The Windows failure appears to be unrelated to my change. If I checkout the commit prior to my first change, I still get the same failure in python/dialects/arith_dialect.py.

For very large stack frames, the offset from the stack pointer to a local can be more than 2^31 which overflows various `int` offsets in the frame lowering code. This patch updates the frame lowering code to calculate the offsets as 64-bit values and resolves the overflows, resulting in the correct codegen for very large frames.

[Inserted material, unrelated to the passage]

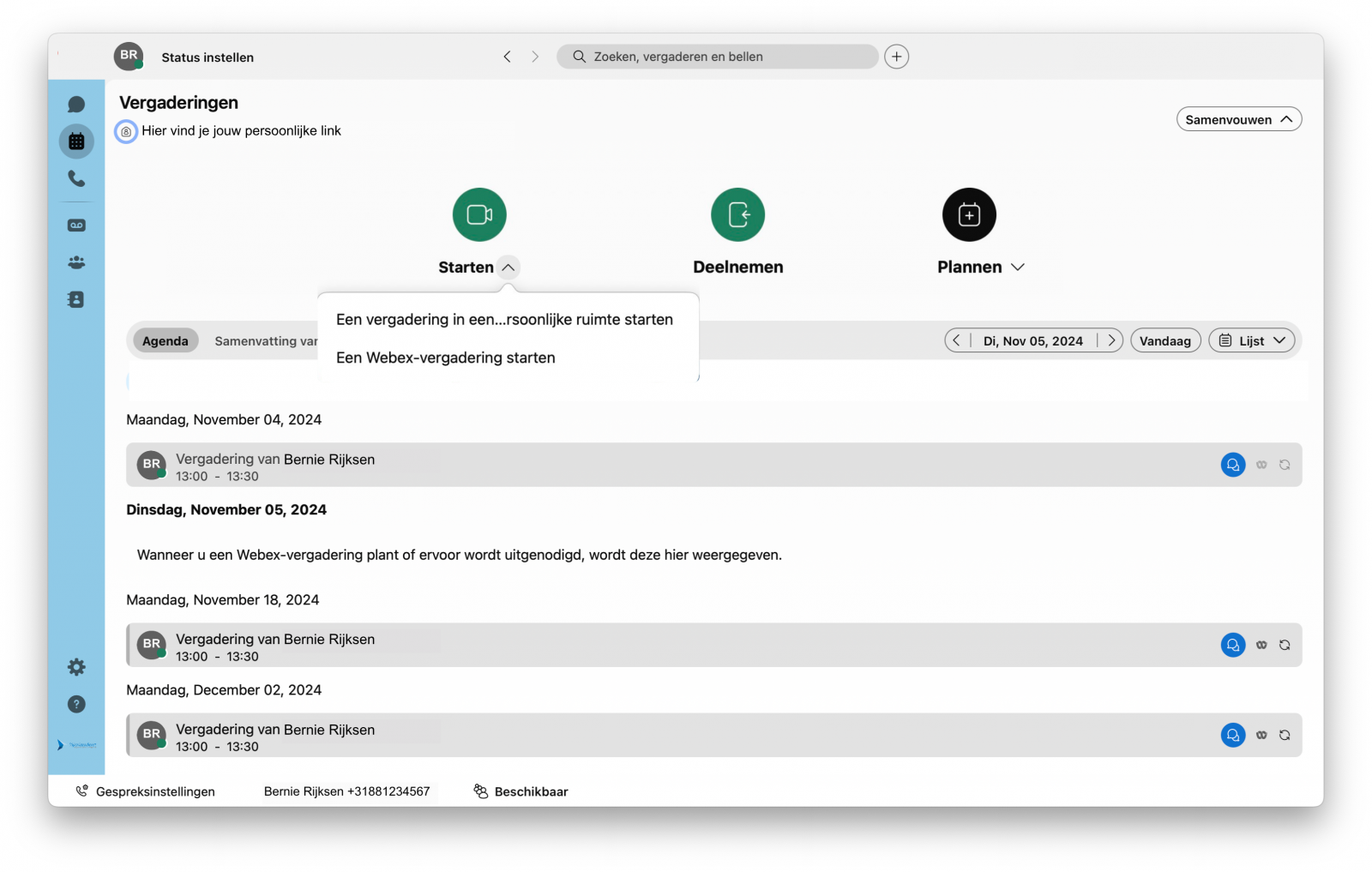
Task: Click the Vandaag button
Action: [1164, 340]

wesleywiser · 2024-03-20T02:32:47Z

I rebased to resolve merge conflicts. Please let me know if you'd like me to squash the history!

RKSimon

LGTM - @MaskRay any more comments?

chenzheng1030 · 2024-03-21T08:21:04Z

llvm/test/CodeGen/PowerPC/huge-frame-size.ll

@@ -18,7 +18,7 @@ define void @foo(i8 %x) {
 ; CHECK-LE-NEXT:    oris 0, 0, 65535
 ; CHECK-LE-NEXT:    ori 0, 0, 65504
 ; CHECK-LE-NEXT:    stdux 1, 1, 0
-; CHECK-LE-NEXT:    .cfi_def_cfa_offset 32
+; CHECK-LE-NEXT:    .cfi_def_cfa_offset 4294967328


This looks correct now on PPC. stack size is 4294967296 + linkagesize(32) = 4294967328 (0x100000020). Without the change, it is truncated to 0x20.

llvm/test/CodeGen/X86/huge-stack.ll

RKSimon

LGTM

RKSimon · 2024-03-25T11:47:27Z

Any more comments before I merge this for @wesleywiser ?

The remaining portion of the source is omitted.